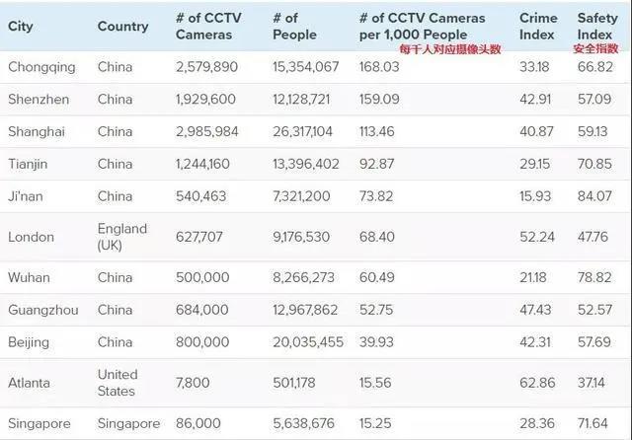Click the London city cell
The image size is (632, 440).
(x=29, y=237)
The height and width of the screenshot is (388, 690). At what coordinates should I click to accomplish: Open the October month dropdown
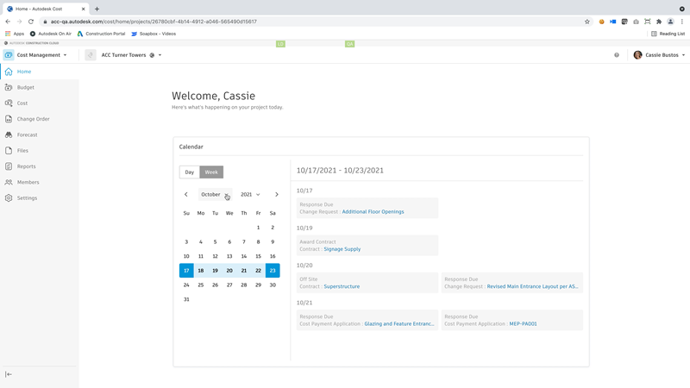pyautogui.click(x=215, y=195)
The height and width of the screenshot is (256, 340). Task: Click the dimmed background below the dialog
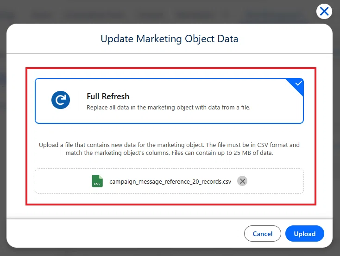(x=170, y=252)
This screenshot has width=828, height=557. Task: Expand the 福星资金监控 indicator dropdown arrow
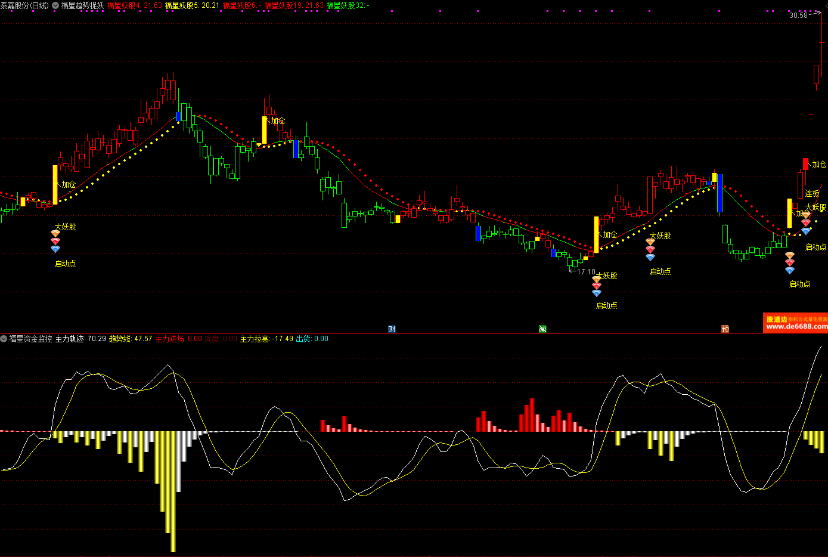pos(4,339)
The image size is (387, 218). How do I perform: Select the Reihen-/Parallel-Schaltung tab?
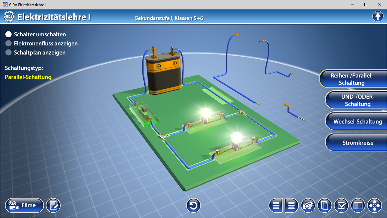click(352, 79)
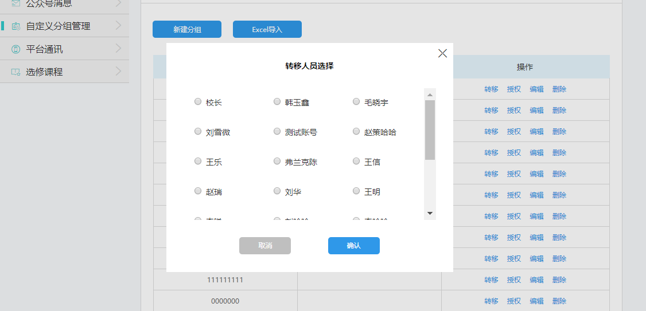Select 赵策哈哈 radio button
646x311 pixels.
coord(356,132)
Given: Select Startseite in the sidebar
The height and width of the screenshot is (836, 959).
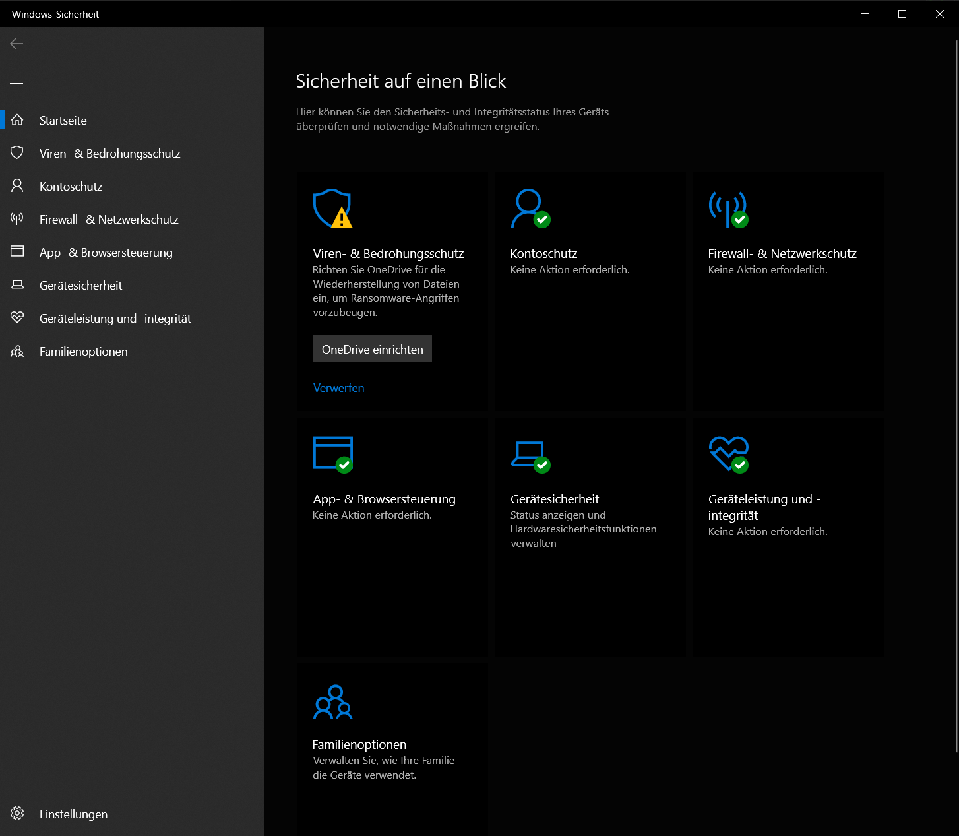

Do this
Reproduce each line of the records above verbatim, omitting the pictures.

Finished answer
Click the London city cell
The image size is (632, 440).
(x=29, y=237)
The height and width of the screenshot is (388, 690). At what coordinates should I click to accomplish: Open the October month dropdown
pyautogui.click(x=215, y=195)
The height and width of the screenshot is (256, 340). Task: Click the dimmed background below the dialog
(x=170, y=252)
This screenshot has width=828, height=557. Task: Expand the 福星资金监控 indicator dropdown arrow
pos(4,339)
The image size is (387, 218). How do I perform: Select the Reihen-/Parallel-Schaltung tab?
click(352, 79)
Select 赵策哈哈 radio button
646x311 pixels.
coord(356,132)
Given: Select Startseite in the sidebar
The height and width of the screenshot is (836, 959).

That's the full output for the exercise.